Elara and the Seed were already retreating into the lower tunnel. Kael saw it—her look back. Just once. Eyes locked on his.
"I'll catch up," he mouthed.
She didn't respond. But she didn't stop, either.
Then the Null-class raised both arms—and unleashed a full-core detonation. Not to kill.
To erase.
Kael roared, unleashing a barrier drawn directly from the Seed's energy. The blast hit—space shattered around him, and his vision filled with static and overlapping echoes of himself.
Past Kael.
Future Kael.
All staring back.
"You are the vessel."
He fell to one knee, body shuddering from the pressure.
Voss stepped beside him, blades humming.
"You still in there?"
Kael looked up, his voice hoarse but steady.
"I am. But I'm not alone."
The Null-class recharged.
Kael stood tall again.
And smiled.
The chamber trembled under the weight of dimensional distortion.

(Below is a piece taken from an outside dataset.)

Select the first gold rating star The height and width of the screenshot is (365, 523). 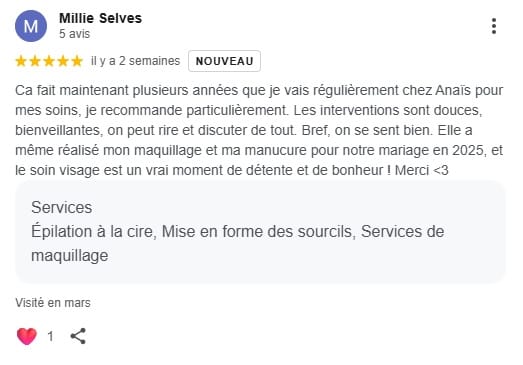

The Null-class frame hovered above the ground, limbs outstretched, its core humming with unspeakable energy—cold, clinical, designed not to dominate, but to delete.
Voss and Kael stood side by side, facing it.
"New plan?" Voss asked, gripping his blades tighter.
Kael's voice was calm—unnaturally so. "I don't just have the Seed's power now. I have his code."
Voss raised an eyebrow beneath his mask. "Shadow's?"
Kael nodded. "He left something inside the Seed. A signature, buried beneath all the data. A trap. But I saw it. And I can rewrite it."
Before Voss could reply, the Null-class fired again.
This time, it split into two beams—curving midair like serpents of annihilation.
Kael raised both hands and caught them.
Not with shields.
With data.
The air warped around him as glowing runes in forgotten languages formed a lattice across his arms. The Seed's protocol activated fully now—synchronizing his body, thoughts, and neural patterns into a reactive field.
He wasn't resisting the beams.
He was reprogramming them.
The Null-class stuttered in place, its core dimming momentarily.
"Now," Kael whispered. "I need five seconds."
Voss didn't ask what for. He vanished into a burst of velocity, dashing forward with supernatural precision. The Null-class reacted instantly—deploying automated defense limbs, spinning saws and arc blades slicing through the air.
But Voss wasn't aiming for its body.
He struck the emitters.
One. Two. Three.
Sparks rained down, distorting the magnetic field. The Null-class dropped to the ground for the first time—momentarily disconnected.
Kael's eyes glowed with the full light of the Seed.
"Override initiated."
He stepped forward, placed his hand on the machine's core, and whispered a single word in the code's native tongue:
> "Obey."
A pulse shot outward.
The Null-class froze.
Then… rebooted.
But when it stood again, it didn't attack.
It turned toward Kael and bowed its head.
"Host confirmed," came its voice. "Protocol: Submission."
Kael staggered slightly, sweat trailing down his face, but he didn't break.
Voss exhaled. "You tamed it."
Kael shook his head. "No. I rewrote its purpose."
From behind, Elara's voice echoed through the comm.
"Extraction complete. Seed secured. Ready for evac."
Kael turned toward the tunnel, the now-silent Null-class standing behind him like a sentinel.
"This is just the first," he muttered. "They'll come again."
Voss nodded. "Then let them."
Kael glanced back one more time at the ruined chamber—the fragments of Sigma's truth scattered like stardust across the floor.
The world was no longer ruled by lies.
But by the one who carried the truth.